EXERCISE BRIEF ▸
Answer these from the article below on reliable AI systems:
(a) About what share of its work does the most reliable AI system described use AI for?
(b) How many automated workflows does JARVIS run daily?
(c) To which service did the OpenClaw cron job deliver its output?

TEXT SECTION ▸
▽

The Most Reliable AI Systems Use the Least AI

The most reliable AI system I've built uses AI for about 10% of its work. The other 90% is bash scripts, cron jobs, and structured data.

That sounds like a contradiction. It's actually the architecture.

The Problem: LLMs as Orchestrators

JARVIS — my personal AI agent system — runs 15+ automated workflows daily. Morning briefings, financial summaries, reading lists, lead qualification, content scheduling.

For the first few months, most of these were full LLM sessions. An OpenClaw cron job would spin up a model, let it figure out what data to fetch, format the output, and deliver it to Telegram.

The problems showed up quickly:

  • Inconsistency. Every run produced slightly different output. Sections would appear in different orders, or disappear entirely. Temperature zero didn't solve it — LLMs are fundamentally non-deterministic.
  • Token waste. The model was spending tokens fetching data it already had access to. Calendar events, task lists, git commits — all of this is deterministic. The LLM was doing work a shell script handles in milliseconds.
  • Fragility. One bad API response and the whole session would derail. No graceful degradation — just a confused model trying to recover from unexpected input.

△

SUPPLIED INFORMATION ▸

▽

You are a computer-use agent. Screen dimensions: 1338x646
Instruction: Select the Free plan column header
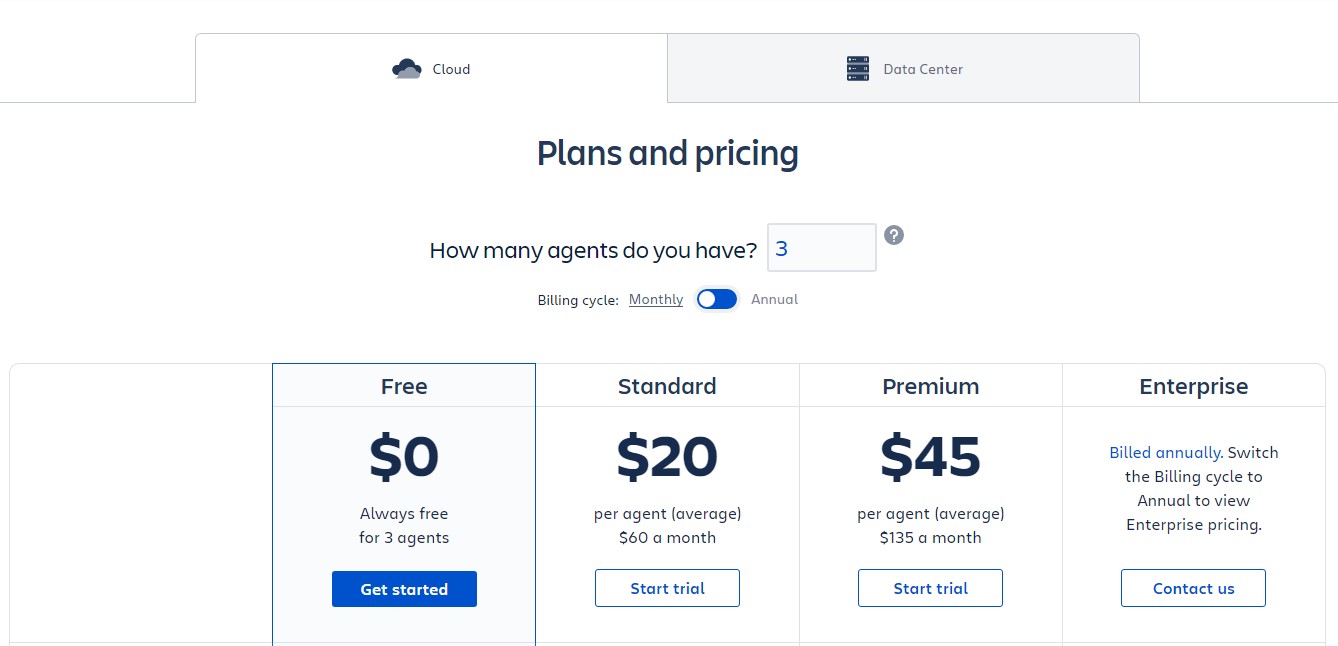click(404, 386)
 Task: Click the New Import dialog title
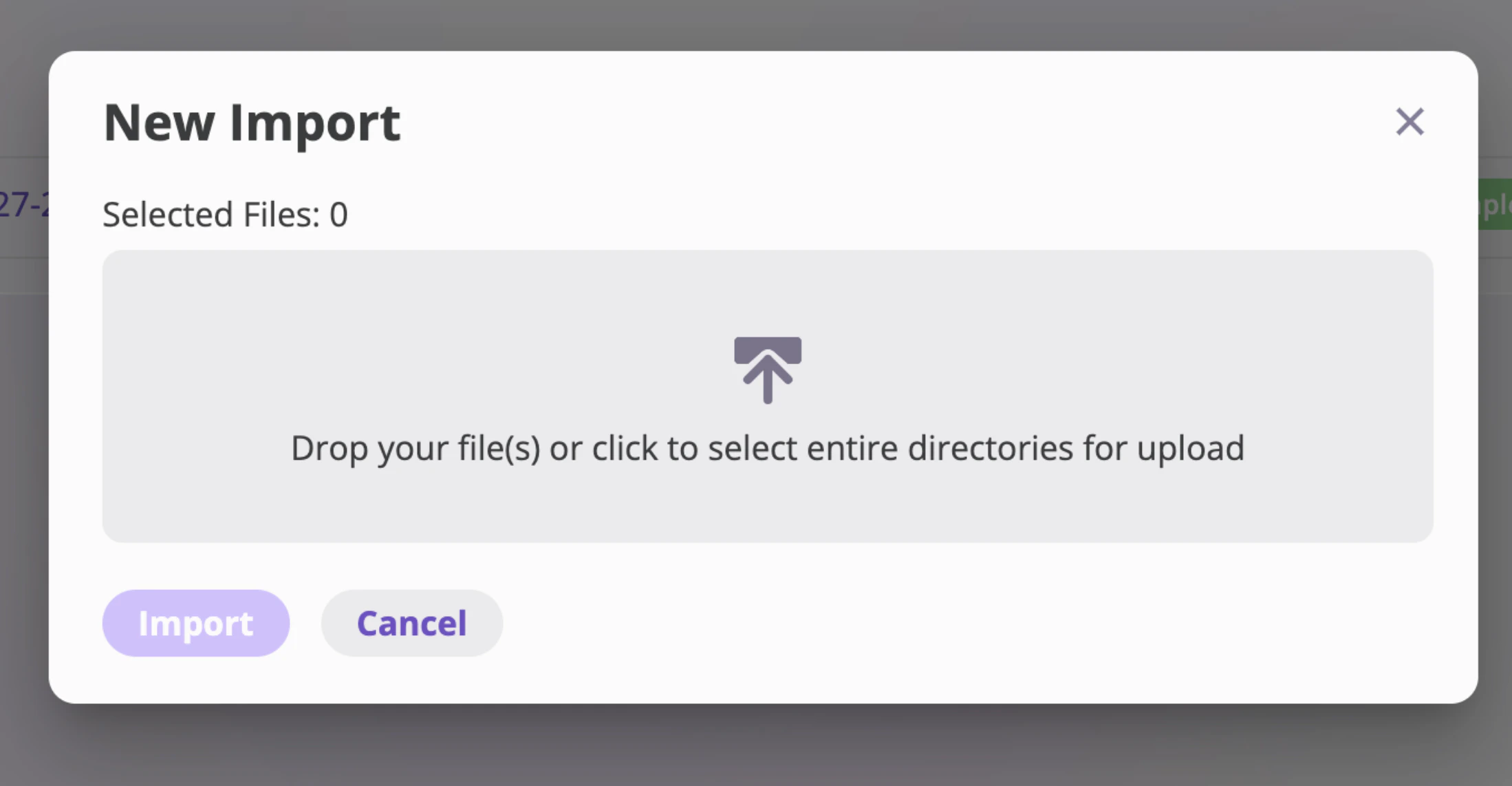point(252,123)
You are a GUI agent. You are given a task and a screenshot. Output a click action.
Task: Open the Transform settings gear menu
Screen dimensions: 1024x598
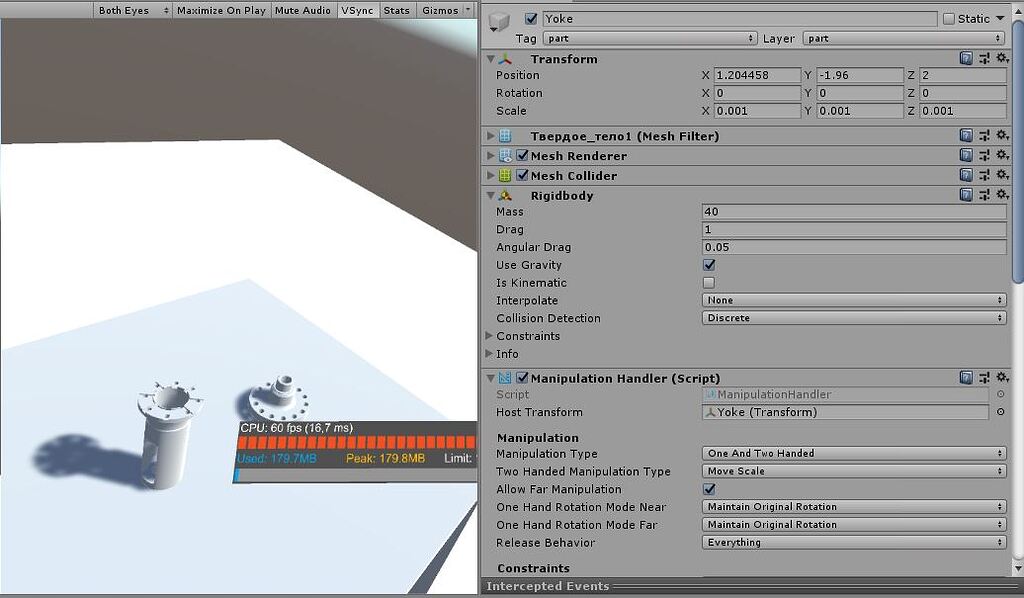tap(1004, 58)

△
▽

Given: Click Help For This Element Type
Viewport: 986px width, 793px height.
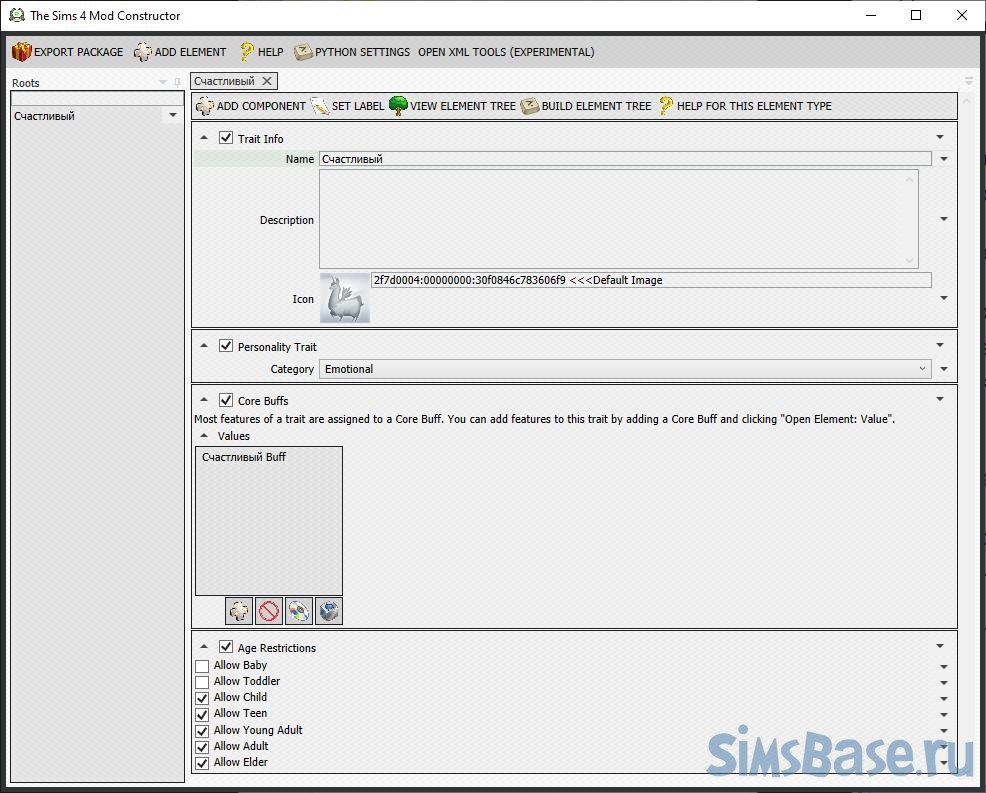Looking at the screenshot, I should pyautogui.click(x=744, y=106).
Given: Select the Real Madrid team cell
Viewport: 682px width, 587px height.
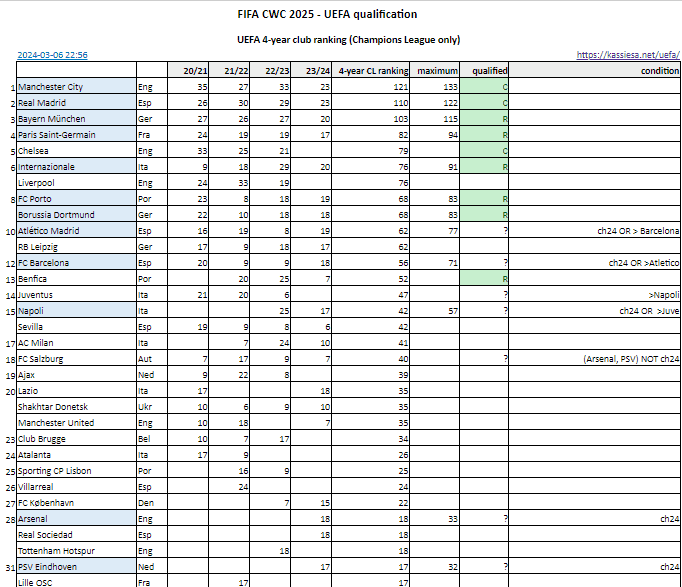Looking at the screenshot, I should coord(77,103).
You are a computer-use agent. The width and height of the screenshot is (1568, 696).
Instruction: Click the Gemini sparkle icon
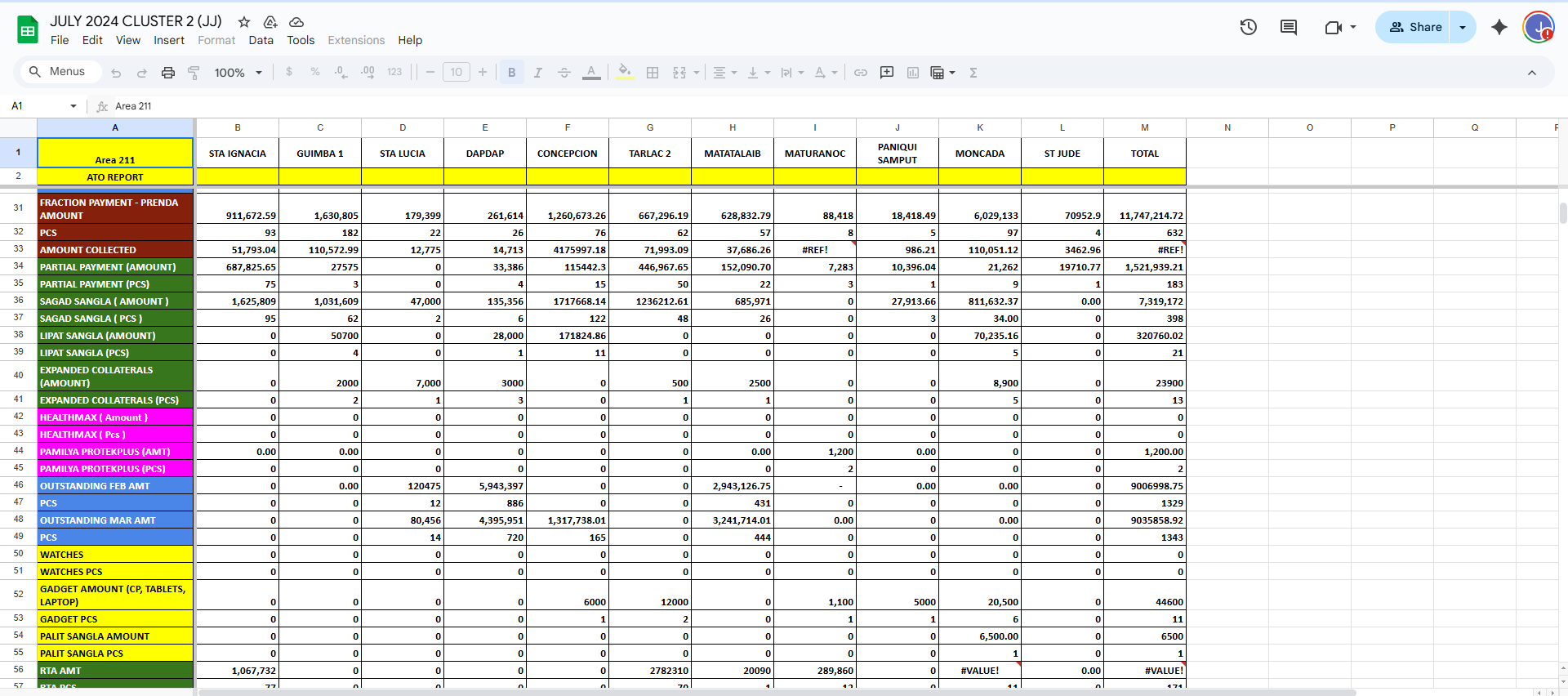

△

SOLUTION FOR THIS PROBLEM ▸
(a) About 10%.
(b) 15+.
(c) Telegram.